## EXERCISE DIRECTIONS
Each line below should be restated exactly, with nothing dropped.

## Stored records

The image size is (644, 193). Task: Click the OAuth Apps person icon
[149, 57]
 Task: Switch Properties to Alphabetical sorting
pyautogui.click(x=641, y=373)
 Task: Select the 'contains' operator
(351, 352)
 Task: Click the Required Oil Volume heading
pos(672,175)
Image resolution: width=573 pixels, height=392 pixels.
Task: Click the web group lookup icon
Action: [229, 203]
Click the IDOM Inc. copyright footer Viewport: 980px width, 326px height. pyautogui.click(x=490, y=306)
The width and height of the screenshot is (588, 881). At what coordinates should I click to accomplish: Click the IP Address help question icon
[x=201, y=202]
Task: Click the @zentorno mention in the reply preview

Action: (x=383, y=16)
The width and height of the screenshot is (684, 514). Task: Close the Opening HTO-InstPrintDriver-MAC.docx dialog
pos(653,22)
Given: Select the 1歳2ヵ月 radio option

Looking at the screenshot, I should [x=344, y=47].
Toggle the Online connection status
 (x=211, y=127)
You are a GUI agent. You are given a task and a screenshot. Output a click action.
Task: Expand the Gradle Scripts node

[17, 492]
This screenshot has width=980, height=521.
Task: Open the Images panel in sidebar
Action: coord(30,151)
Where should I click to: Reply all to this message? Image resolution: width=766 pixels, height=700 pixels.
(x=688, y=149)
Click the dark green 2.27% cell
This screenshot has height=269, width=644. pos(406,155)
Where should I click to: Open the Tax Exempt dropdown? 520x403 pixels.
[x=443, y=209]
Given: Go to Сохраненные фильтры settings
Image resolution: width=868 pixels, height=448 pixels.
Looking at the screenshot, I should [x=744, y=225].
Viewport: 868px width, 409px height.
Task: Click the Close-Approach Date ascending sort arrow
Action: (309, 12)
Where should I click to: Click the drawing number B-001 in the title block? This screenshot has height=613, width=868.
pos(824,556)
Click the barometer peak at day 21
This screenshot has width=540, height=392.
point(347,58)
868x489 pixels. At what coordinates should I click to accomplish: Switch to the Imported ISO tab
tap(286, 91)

## OUTPUT
The image size is (644, 193). Task: Click the OAuth Apps person icon
[149, 57]
 Task: Switch Properties to Alphabetical sorting
pyautogui.click(x=641, y=373)
 Task: Select the 'contains' operator
(351, 352)
 Task: Click the Required Oil Volume heading
pos(672,175)
Image resolution: width=573 pixels, height=392 pixels.
Task: Click the web group lookup icon
Action: [229, 203]
Click the IDOM Inc. copyright footer Viewport: 980px width, 326px height. pyautogui.click(x=490, y=306)
The width and height of the screenshot is (588, 881). At what coordinates should I click to accomplish: Click the IP Address help question icon
[x=201, y=202]
Task: Click the @zentorno mention in the reply preview

Action: (x=383, y=16)
The width and height of the screenshot is (684, 514). Task: Close the Opening HTO-InstPrintDriver-MAC.docx dialog
pos(653,22)
Given: Select the 1歳2ヵ月 radio option

Looking at the screenshot, I should [x=344, y=47].
Toggle the Online connection status
 (x=211, y=127)
You are a GUI agent. You are given a task and a screenshot. Output a click action.
Task: Expand the Gradle Scripts node

[17, 492]
This screenshot has width=980, height=521.
Task: Open the Images panel in sidebar
Action: coord(30,151)
Where should I click to: Reply all to this message? Image resolution: width=766 pixels, height=700 pixels.
(x=688, y=149)
Click the dark green 2.27% cell
This screenshot has height=269, width=644. pos(406,155)
Where should I click to: Open the Tax Exempt dropdown? 520x403 pixels.
[x=443, y=209]
Given: Go to Сохраненные фильтры settings
Image resolution: width=868 pixels, height=448 pixels.
Looking at the screenshot, I should [x=744, y=225].
Viewport: 868px width, 409px height.
Task: Click the Close-Approach Date ascending sort arrow
Action: (309, 12)
Where should I click to: Click the drawing number B-001 in the title block? This screenshot has height=613, width=868.
pos(824,556)
Click the barometer peak at day 21
This screenshot has width=540, height=392.
point(347,58)
868x489 pixels. At what coordinates should I click to accomplish: Switch to the Imported ISO tab
tap(286, 91)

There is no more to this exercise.